There’s no question what the big Coding4Fun VS Extension Monday news is for this week, is there?
I’ve been using the Power Tools for forever (since they were Power Toys 😉 so now being able to see behind the curtain and see their actual code is awesome.
Best of all, they are going to be really open source, open to contributions from the public (i.e. you!). If you write VS extensions or are thinking about writing them, this project is a must review…
We’re excited to announce that we’re open-sourcing the Visual Studio Productivity Power Tools on GitHub .

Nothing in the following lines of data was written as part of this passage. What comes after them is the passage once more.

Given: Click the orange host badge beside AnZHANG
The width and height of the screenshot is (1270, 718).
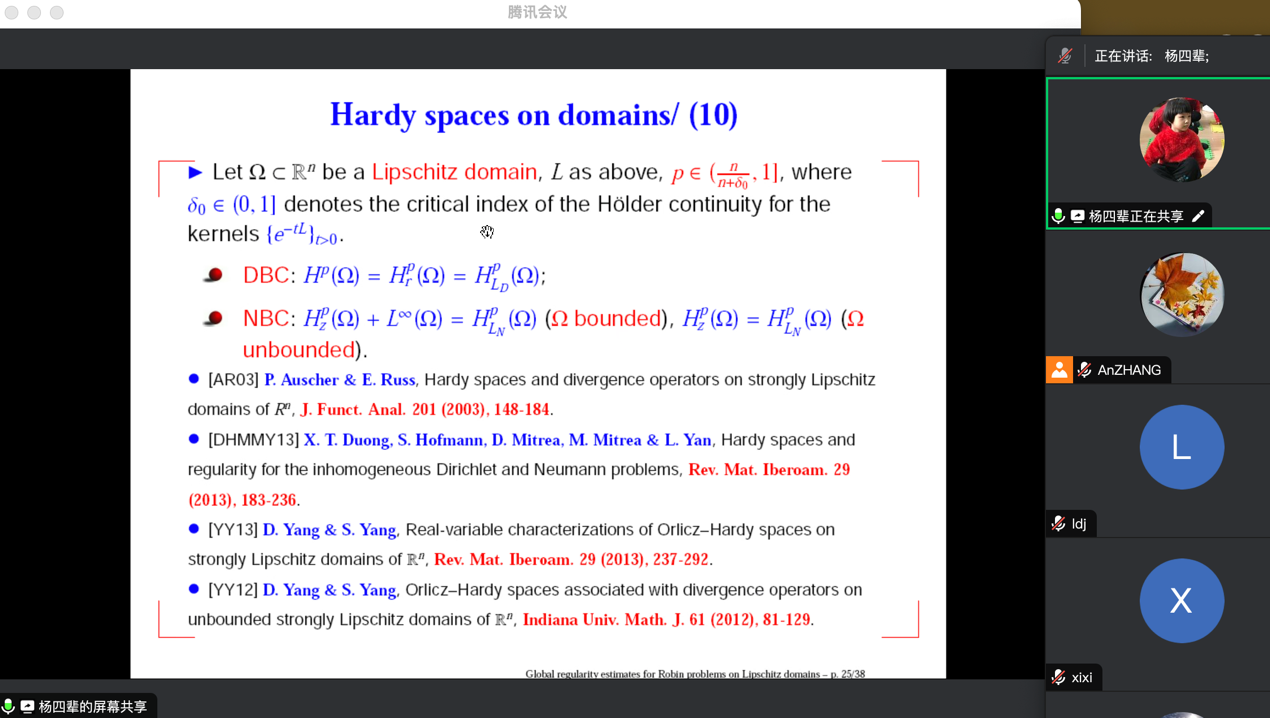Looking at the screenshot, I should coord(1059,370).
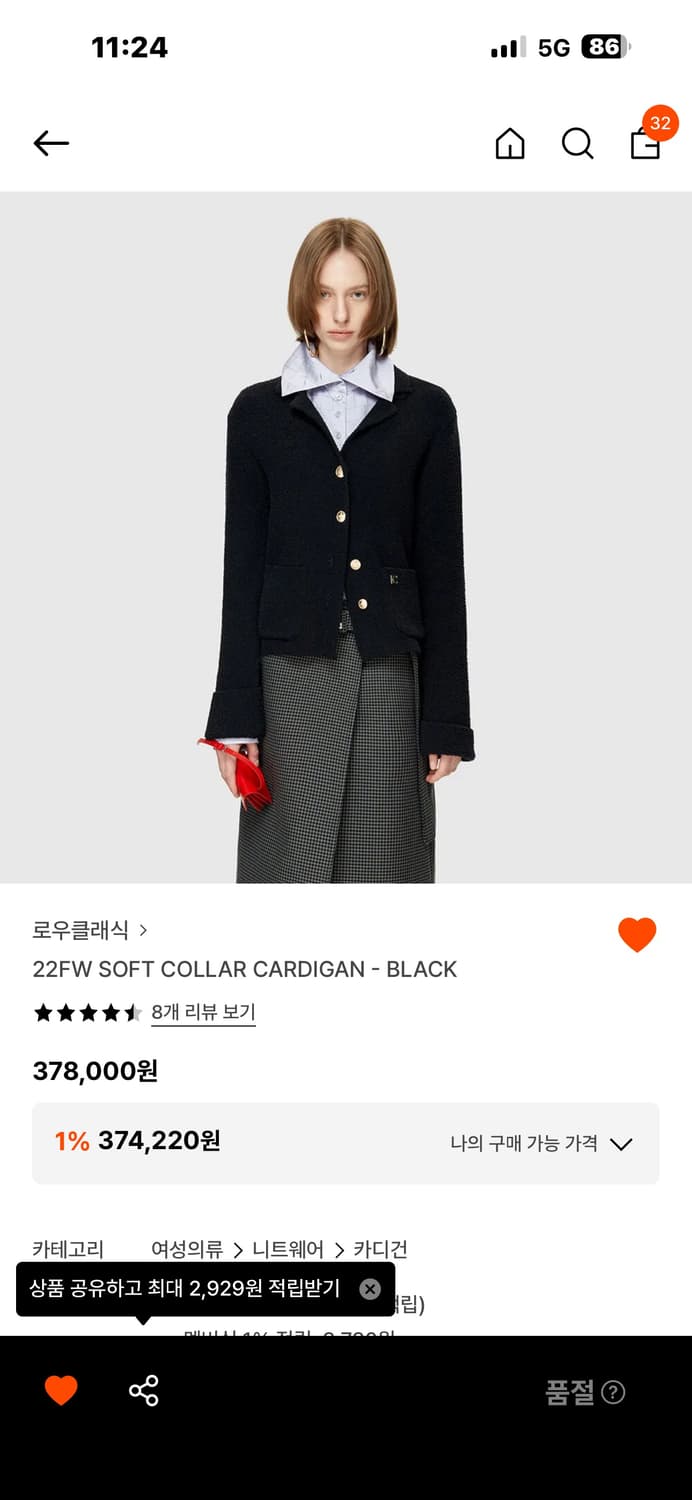Select the 여성의류 category breadcrumb
Image resolution: width=692 pixels, height=1500 pixels.
[187, 1249]
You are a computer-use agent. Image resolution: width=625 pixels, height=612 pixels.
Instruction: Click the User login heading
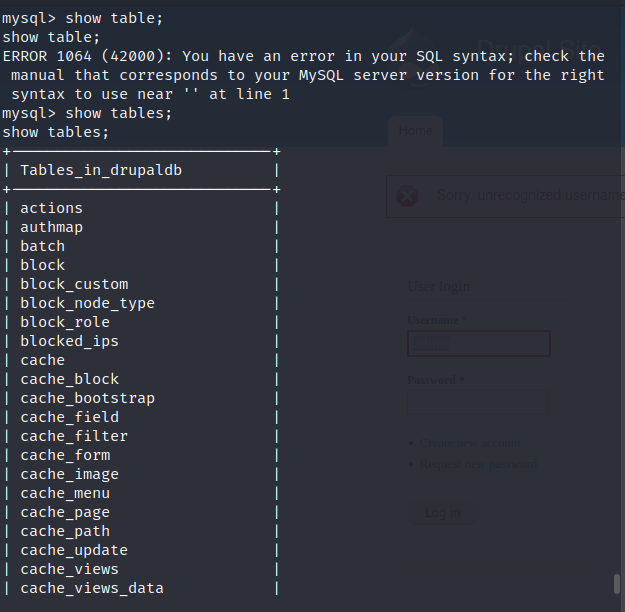[x=438, y=286]
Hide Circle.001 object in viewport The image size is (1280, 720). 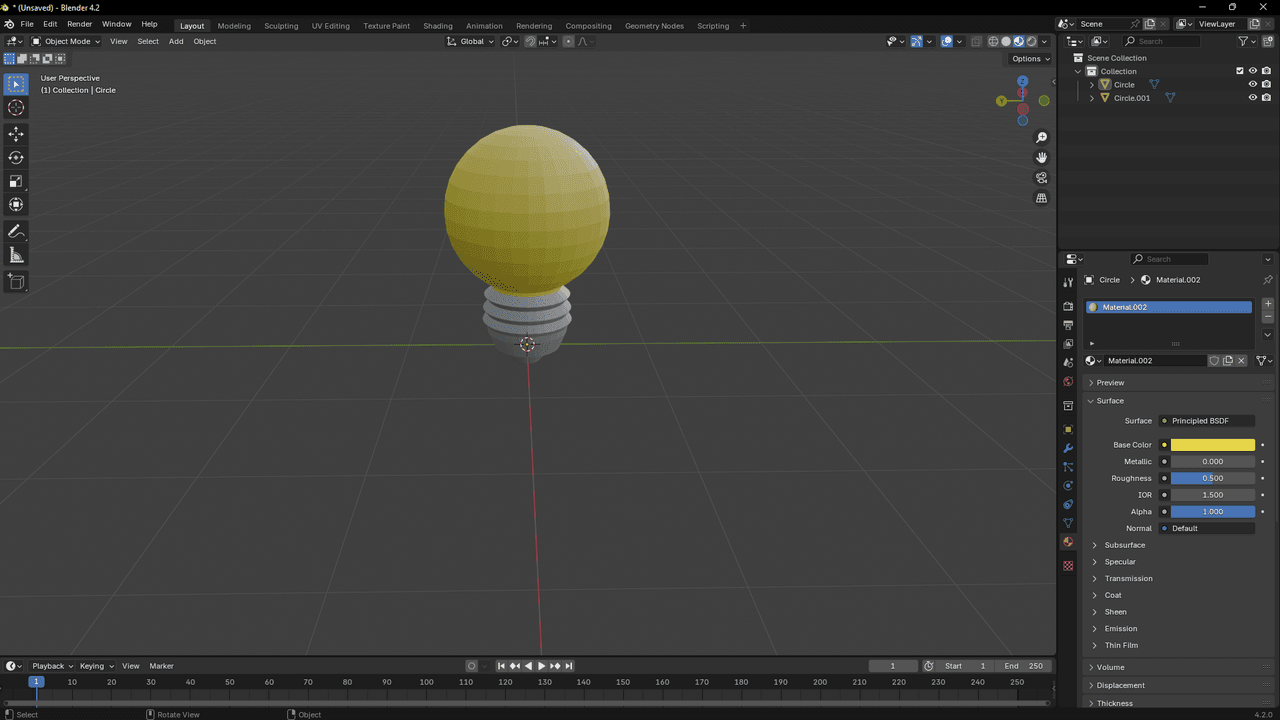[x=1252, y=98]
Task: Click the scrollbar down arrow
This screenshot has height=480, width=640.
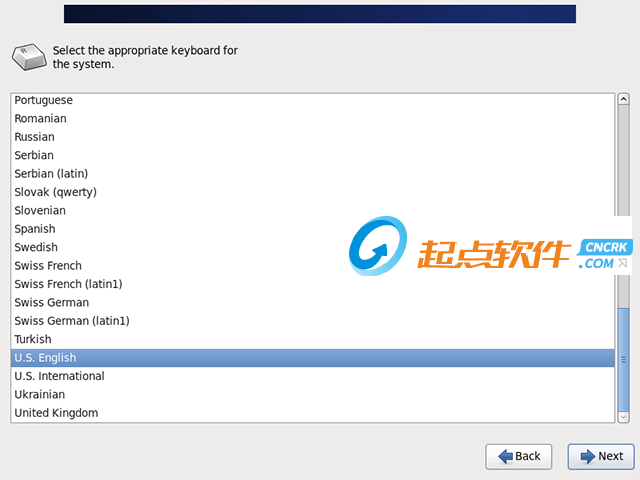Action: [623, 417]
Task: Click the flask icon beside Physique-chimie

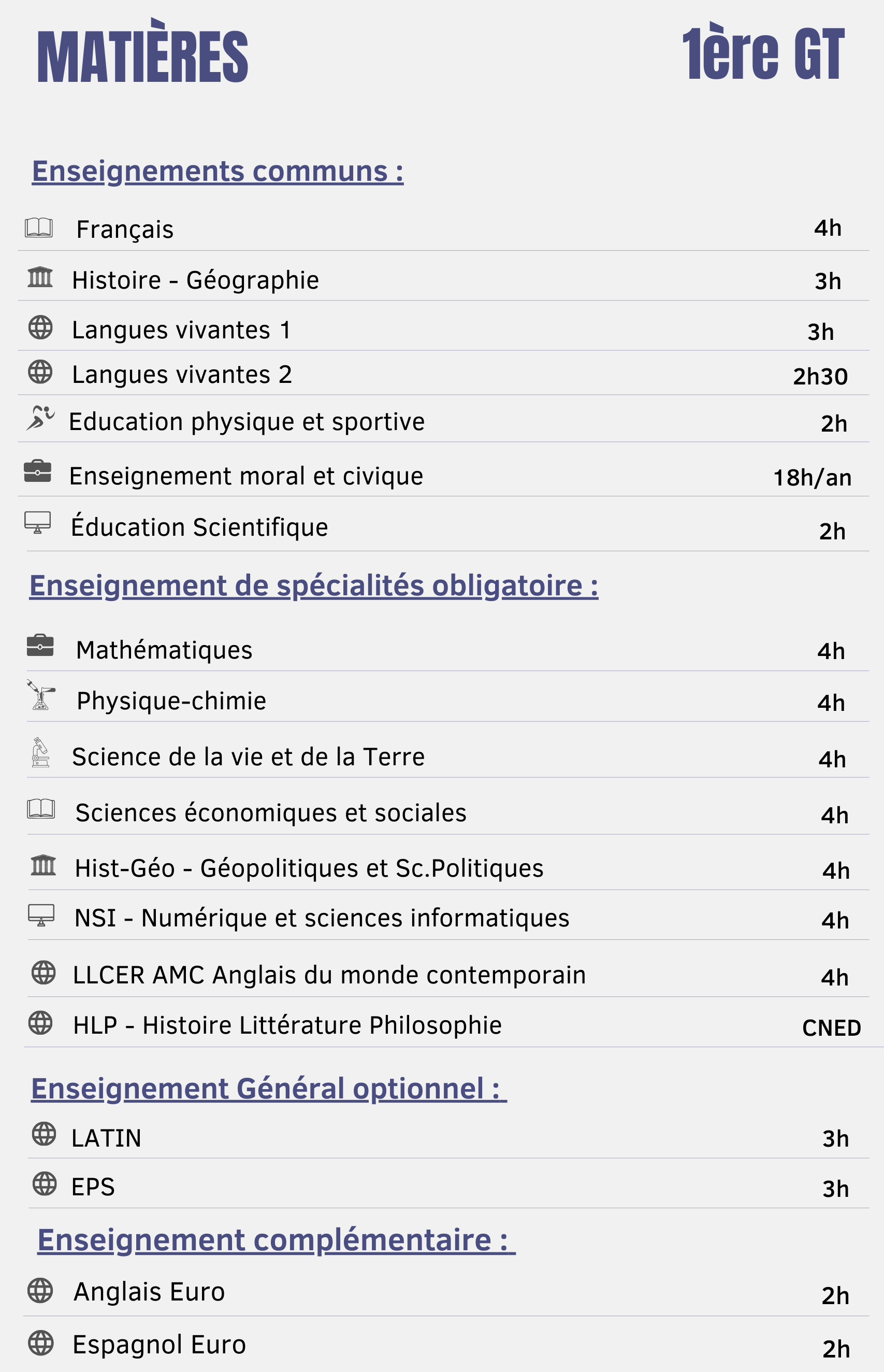Action: [41, 695]
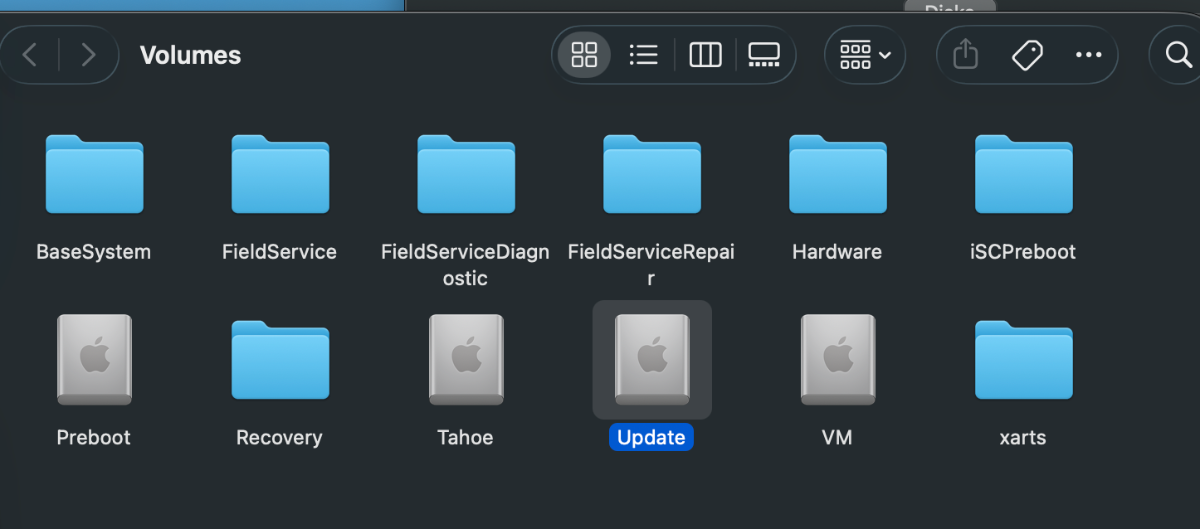Select the iSCPreboot folder
This screenshot has width=1200, height=529.
point(1024,175)
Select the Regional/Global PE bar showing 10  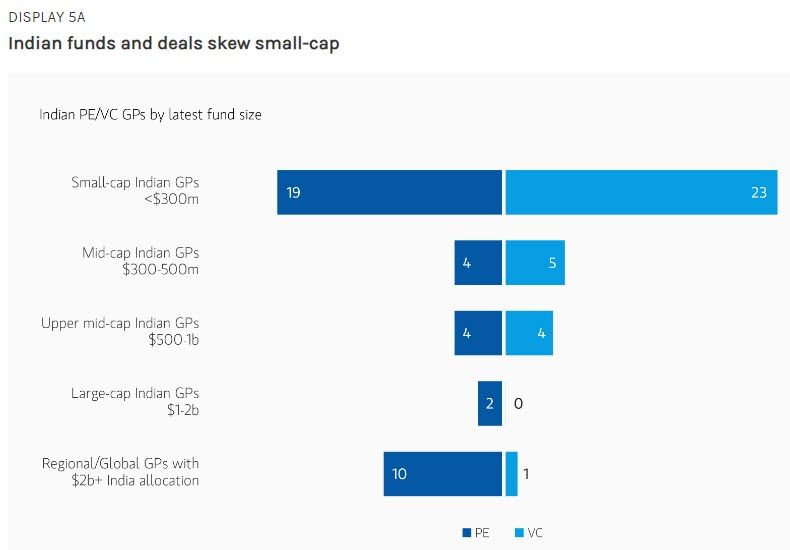tap(442, 473)
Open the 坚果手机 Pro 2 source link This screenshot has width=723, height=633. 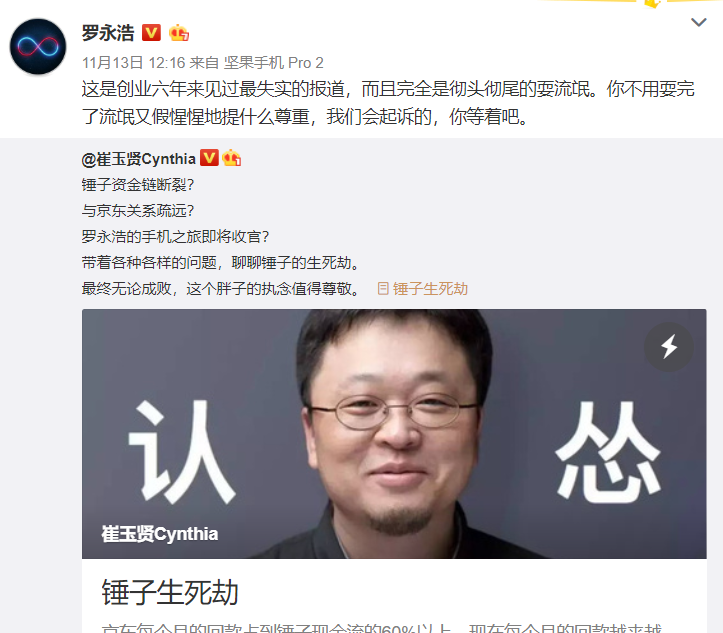tap(273, 62)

Productivity Power Tools, first released in 2010, is a pack of powerful extensions to improve developer productivity including Ctrl+Click Go to Definition , Copy As HTML, and Middle Click Scroll , just to name a few. Since their introduction, these tools have been updated for every major Visual Studio release, and a number of features that started out as part of the Productivity Power Tools are now core features of Visual Studio.
Making the current set of tools available to the community is important to us, and we hope it will also inspire developers with concrete examples of what can be achieved with extensions of their own.
You can find the full list of extensions we’re making available in Open Source on GitHub. The repository currently contains a subset of all extensions in Productivity Power Tools for Visual Studio 2015 . Some extensions are not yet ready to be open-sourced, but we’re working on making all of them available over time.
Interested in contributing?
We welcome your contributions on GitHub! Before doing any work, start with the roadmap that describes the contribution process. We also encourage you to add bug reports and raise feature requests as issues. You can contribute code through pull requests.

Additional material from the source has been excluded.